Required work:
Exactly the lines from the one containing "Switch workspace using the workspace switcher" through the end of the records must be reproduced; leave out all pictures.

■ ■ ■ ■ ■

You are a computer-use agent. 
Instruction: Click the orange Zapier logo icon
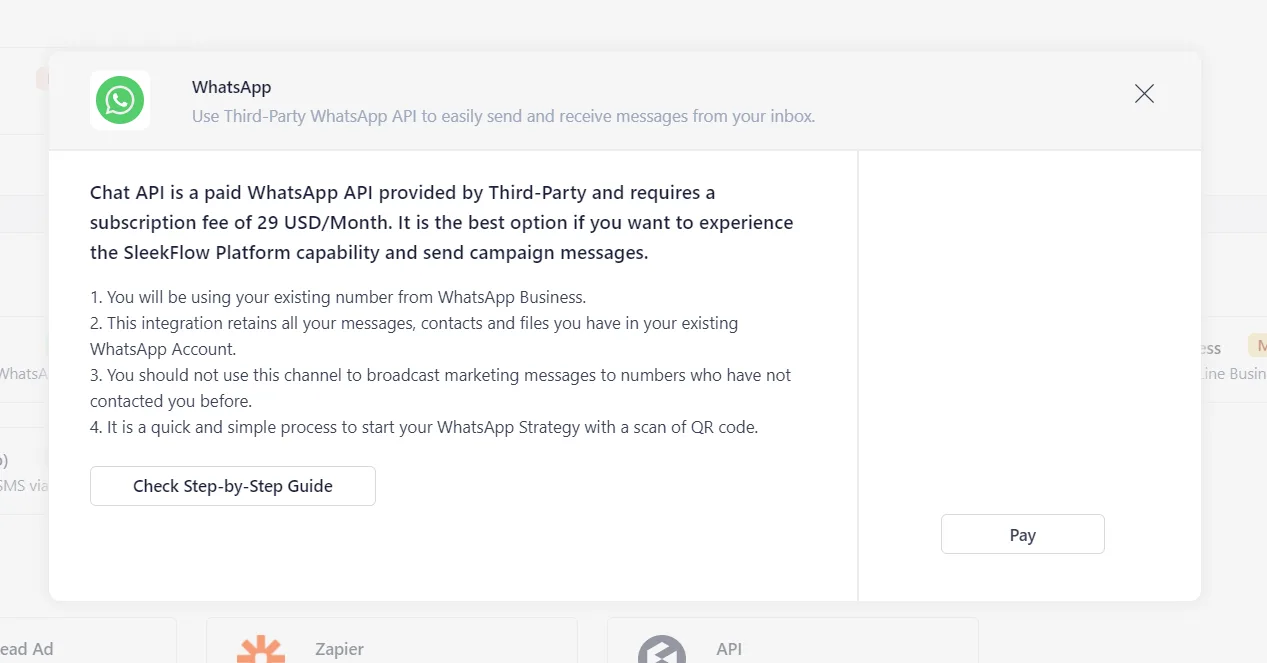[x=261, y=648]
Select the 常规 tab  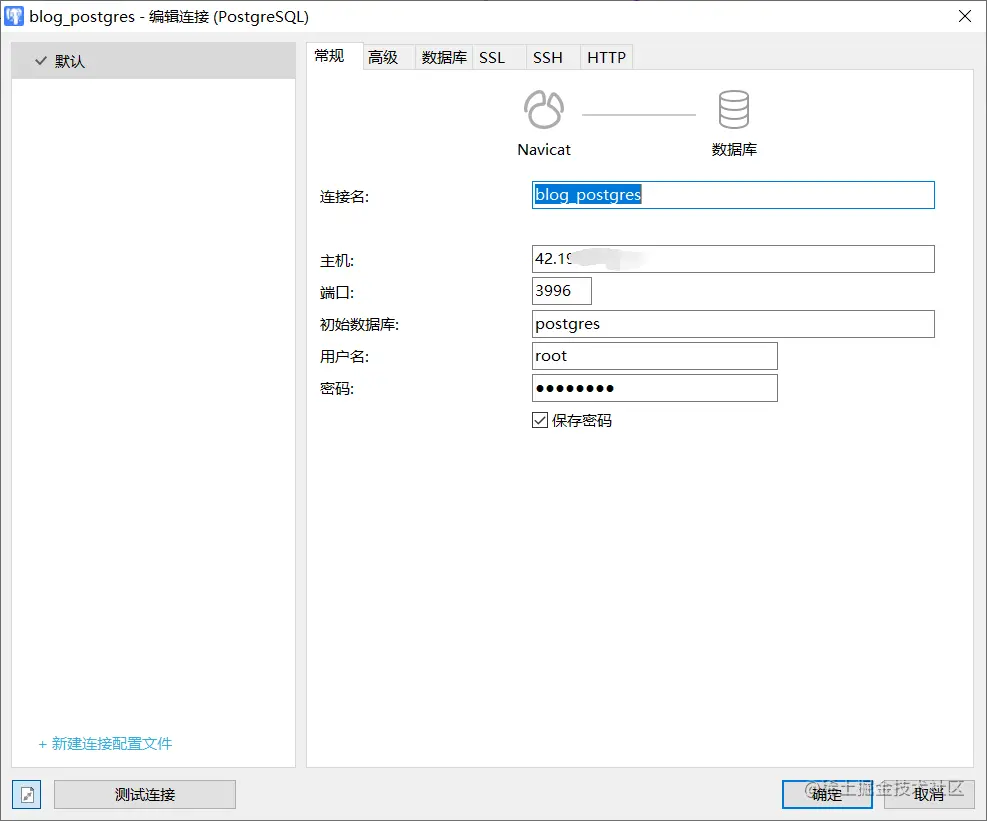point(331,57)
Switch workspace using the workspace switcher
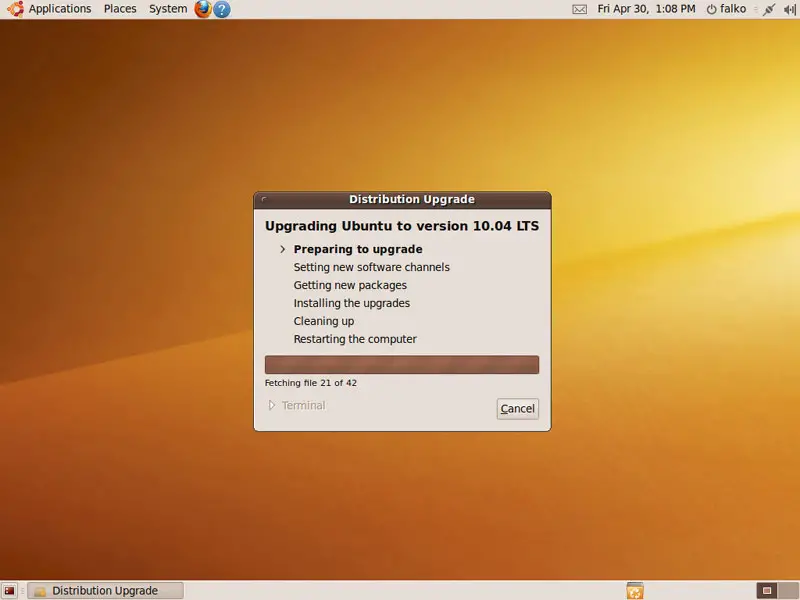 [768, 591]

■ ■ ■ ■ ■

The completed task:
Switch workspace using the workspace switcher
 [768, 591]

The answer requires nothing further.